[Stored data entries]
┄┄┄┄┄┄
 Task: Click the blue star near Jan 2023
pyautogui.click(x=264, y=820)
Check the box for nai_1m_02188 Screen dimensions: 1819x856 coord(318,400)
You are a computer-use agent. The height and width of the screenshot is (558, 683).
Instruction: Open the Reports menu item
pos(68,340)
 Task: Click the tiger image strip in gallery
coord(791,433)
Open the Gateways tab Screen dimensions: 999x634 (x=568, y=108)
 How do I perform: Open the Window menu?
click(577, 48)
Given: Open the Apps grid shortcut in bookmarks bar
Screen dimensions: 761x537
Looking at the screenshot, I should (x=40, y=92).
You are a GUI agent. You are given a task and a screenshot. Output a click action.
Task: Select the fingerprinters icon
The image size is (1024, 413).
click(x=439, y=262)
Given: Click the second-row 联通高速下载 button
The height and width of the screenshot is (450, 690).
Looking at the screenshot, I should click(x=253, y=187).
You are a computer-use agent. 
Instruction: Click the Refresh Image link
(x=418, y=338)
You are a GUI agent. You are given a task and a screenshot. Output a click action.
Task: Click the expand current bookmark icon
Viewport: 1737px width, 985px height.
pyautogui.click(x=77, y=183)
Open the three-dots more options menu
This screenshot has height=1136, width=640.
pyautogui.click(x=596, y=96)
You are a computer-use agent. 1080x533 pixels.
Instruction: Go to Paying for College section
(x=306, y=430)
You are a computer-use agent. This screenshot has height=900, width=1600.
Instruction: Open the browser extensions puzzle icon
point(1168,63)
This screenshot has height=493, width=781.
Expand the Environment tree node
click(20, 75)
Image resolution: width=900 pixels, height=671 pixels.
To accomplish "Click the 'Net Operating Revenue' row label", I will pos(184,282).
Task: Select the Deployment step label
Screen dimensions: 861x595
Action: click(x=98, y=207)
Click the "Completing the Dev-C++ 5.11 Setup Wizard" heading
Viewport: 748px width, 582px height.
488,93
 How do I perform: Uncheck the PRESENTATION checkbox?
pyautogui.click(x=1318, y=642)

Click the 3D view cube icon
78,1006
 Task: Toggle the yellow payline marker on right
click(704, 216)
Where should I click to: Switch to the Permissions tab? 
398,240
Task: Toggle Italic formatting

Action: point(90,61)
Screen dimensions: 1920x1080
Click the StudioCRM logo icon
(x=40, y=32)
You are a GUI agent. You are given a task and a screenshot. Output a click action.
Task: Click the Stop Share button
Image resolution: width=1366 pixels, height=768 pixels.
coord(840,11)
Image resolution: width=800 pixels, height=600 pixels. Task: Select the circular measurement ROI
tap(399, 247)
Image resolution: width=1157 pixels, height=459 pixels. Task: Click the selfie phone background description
┄┄┄┄┄┄
=== WHAT NEEDS TO BE DONE ===
Write out all the records above again, swapping every "Screen dimensions" for "Screen size" and leaving everything else unchanged.

=== EXERCISE SOLUTION ===
 Task: Click the blue star near Jan 2023
pyautogui.click(x=264, y=820)
Check the box for nai_1m_02188 Screen size: 1819x856 coord(318,400)
You are a computer-use agent. The height and width of the screenshot is (558, 683).
Instruction: Open the Reports menu item
pos(68,340)
 Task: Click the tiger image strip in gallery
coord(791,433)
Open the Gateways tab Screen size: 999x634 (x=568, y=108)
 How do I perform: Open the Window menu?
click(577, 48)
Given: Open the Apps grid shortcut in bookmarks bar
Screen size: 761x537
Looking at the screenshot, I should (x=40, y=92).
You are a GUI agent. You are given a task and a screenshot. Output a click action.
Task: Select the fingerprinters icon
The image size is (1024, 413).
click(x=439, y=262)
Given: Click the second-row 联通高速下载 button
The height and width of the screenshot is (450, 690).
Looking at the screenshot, I should click(x=253, y=187).
You are a computer-use agent. 
Instruction: Click the Refresh Image link
(x=418, y=338)
You are a GUI agent. You are given a task and a screenshot. Output a click action.
Task: Click the expand current bookmark icon
Viewport: 1737px width, 985px height.
pyautogui.click(x=77, y=183)
Open the three-dots more options menu
This screenshot has height=1136, width=640.
pyautogui.click(x=596, y=96)
You are a computer-use agent. 1080x533 pixels.
Instruction: Go to Paying for College section
(x=306, y=430)
You are a computer-use agent. This screenshot has height=900, width=1600.
Instruction: Open the browser extensions puzzle icon
point(1168,63)
This screenshot has height=493, width=781.
Expand the Environment tree node
click(20, 75)
Image resolution: width=900 pixels, height=671 pixels.
To accomplish "Click the 'Net Operating Revenue' row label", I will pos(184,282).
Task: Select the Deployment step label
Screen size: 861x595
Action: click(x=98, y=207)
Click the "Completing the Dev-C++ 5.11 Setup Wizard" heading
Viewport: 748px width, 582px height.
488,93
 How do I perform: Uncheck the PRESENTATION checkbox?
pyautogui.click(x=1318, y=642)

Click the 3D view cube icon
78,1006
 Task: Toggle the yellow payline marker on right
click(704, 216)
Where should I click to: Switch to the Permissions tab? 
398,240
Task: Toggle Italic formatting

Action: point(90,61)
Screen size: 1920x1080
Click the StudioCRM logo icon
(x=40, y=32)
You are a GUI agent. You are given a task and a screenshot. Output a click action.
Task: Click the Stop Share button
Image resolution: width=1366 pixels, height=768 pixels.
coord(840,11)
Image resolution: width=800 pixels, height=600 pixels. Task: Select the circular measurement ROI
tap(399, 247)
Image resolution: width=1157 pixels, height=459 pixels. Task: Click the selfie phone background description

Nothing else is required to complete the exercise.